A run of listings
————————
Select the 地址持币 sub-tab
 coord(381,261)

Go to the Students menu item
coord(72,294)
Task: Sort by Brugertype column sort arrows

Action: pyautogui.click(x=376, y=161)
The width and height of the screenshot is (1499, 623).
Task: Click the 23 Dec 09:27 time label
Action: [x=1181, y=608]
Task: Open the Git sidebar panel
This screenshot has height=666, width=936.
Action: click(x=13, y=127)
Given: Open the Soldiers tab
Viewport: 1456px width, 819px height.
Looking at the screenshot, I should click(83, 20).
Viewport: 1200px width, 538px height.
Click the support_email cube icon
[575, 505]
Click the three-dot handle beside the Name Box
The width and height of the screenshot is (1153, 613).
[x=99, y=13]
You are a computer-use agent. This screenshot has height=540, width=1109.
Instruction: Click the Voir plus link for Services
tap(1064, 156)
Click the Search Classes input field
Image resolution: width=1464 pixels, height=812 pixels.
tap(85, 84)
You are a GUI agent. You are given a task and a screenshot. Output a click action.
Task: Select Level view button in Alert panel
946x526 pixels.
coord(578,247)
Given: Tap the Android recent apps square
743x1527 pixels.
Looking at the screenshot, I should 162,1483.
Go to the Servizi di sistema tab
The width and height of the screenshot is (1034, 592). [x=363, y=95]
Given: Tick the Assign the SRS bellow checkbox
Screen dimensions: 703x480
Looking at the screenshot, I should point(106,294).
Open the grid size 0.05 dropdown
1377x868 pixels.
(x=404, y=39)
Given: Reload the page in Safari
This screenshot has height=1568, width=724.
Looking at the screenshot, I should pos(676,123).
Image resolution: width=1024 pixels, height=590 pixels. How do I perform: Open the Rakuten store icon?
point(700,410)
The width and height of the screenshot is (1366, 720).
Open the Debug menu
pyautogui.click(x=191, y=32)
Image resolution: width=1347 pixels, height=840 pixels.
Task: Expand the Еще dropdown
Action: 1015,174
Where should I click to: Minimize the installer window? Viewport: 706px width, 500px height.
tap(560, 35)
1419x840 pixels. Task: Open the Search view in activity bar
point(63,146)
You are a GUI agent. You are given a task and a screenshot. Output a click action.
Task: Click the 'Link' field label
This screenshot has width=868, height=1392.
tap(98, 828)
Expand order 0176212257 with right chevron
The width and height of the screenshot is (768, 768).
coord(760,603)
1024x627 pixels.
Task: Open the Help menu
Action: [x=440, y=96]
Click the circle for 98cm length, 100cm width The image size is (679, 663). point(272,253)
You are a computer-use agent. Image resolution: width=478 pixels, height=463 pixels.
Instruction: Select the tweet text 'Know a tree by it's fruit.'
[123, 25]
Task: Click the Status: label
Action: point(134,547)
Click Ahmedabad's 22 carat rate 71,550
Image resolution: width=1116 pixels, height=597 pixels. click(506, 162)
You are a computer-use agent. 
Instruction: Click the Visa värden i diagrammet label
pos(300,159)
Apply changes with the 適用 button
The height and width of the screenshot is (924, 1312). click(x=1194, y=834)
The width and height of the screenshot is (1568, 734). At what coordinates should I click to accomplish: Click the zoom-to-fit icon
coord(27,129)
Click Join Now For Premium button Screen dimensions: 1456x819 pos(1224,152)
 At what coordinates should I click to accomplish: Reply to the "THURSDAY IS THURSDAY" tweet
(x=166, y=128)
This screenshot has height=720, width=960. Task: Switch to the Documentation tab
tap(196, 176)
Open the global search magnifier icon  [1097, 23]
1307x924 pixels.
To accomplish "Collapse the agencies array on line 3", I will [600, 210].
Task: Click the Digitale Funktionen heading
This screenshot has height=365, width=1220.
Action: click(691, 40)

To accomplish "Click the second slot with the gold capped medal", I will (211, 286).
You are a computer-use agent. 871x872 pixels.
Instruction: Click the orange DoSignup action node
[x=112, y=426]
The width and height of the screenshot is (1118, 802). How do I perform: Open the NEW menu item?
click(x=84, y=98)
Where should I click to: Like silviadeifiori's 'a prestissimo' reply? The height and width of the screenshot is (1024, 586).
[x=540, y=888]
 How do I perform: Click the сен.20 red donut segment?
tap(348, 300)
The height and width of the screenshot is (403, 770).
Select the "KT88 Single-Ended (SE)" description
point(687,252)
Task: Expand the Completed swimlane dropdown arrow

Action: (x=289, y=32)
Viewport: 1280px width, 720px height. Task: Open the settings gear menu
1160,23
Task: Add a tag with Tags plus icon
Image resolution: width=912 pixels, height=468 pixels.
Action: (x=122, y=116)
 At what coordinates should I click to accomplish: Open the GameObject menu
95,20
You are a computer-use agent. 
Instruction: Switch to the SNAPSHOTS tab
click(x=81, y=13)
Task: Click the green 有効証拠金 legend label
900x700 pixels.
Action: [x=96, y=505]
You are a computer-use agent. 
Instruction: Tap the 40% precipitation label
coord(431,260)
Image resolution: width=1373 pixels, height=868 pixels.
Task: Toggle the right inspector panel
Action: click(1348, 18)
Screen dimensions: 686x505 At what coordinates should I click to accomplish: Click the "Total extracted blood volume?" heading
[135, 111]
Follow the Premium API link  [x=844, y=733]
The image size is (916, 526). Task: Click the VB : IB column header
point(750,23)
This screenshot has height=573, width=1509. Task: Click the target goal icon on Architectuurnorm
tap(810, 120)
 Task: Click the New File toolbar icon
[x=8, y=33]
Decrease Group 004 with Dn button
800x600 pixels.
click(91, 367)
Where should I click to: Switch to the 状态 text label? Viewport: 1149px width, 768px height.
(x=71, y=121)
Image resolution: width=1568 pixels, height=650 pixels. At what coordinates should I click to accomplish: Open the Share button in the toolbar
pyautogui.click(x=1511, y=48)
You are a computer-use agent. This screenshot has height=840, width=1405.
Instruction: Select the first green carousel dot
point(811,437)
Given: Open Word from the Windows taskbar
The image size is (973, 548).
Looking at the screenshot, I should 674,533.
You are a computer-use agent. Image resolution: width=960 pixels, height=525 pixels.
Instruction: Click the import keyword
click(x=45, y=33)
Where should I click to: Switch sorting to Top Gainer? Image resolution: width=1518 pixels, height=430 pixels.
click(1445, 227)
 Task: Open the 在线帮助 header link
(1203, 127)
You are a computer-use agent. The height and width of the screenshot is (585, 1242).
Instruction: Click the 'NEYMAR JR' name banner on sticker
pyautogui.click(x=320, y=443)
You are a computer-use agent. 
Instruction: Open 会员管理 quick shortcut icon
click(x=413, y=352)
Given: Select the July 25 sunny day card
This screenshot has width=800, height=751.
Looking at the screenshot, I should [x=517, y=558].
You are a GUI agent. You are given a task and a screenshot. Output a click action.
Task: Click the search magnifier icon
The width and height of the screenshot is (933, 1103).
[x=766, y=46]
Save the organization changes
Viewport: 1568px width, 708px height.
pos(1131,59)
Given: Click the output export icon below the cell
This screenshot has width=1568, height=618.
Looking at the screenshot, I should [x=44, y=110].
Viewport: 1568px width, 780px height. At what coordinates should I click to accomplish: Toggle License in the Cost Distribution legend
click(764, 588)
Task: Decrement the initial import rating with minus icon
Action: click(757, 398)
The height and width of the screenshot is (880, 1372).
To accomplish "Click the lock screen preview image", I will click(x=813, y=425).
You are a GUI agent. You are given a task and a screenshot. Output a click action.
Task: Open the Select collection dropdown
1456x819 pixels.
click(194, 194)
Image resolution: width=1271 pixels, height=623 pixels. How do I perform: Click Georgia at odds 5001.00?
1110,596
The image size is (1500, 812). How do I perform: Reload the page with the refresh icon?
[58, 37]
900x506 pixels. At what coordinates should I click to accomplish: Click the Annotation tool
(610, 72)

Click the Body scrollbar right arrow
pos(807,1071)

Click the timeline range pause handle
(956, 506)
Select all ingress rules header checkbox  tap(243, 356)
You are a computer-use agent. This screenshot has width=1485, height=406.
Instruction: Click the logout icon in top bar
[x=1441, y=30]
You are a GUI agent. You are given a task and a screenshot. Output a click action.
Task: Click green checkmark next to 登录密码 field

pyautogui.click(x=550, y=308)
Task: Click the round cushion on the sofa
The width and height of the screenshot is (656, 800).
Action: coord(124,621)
————————
Task requirements. Return every line of the listing above that contains the word "Toggle", and treat uppercase and lowercase as different.

Written response.
Task: Toggle the right inspector panel
Viewport: 1568px width, 780px height. At what coordinates should I click to accomplish: Toggle License in the Cost Distribution legend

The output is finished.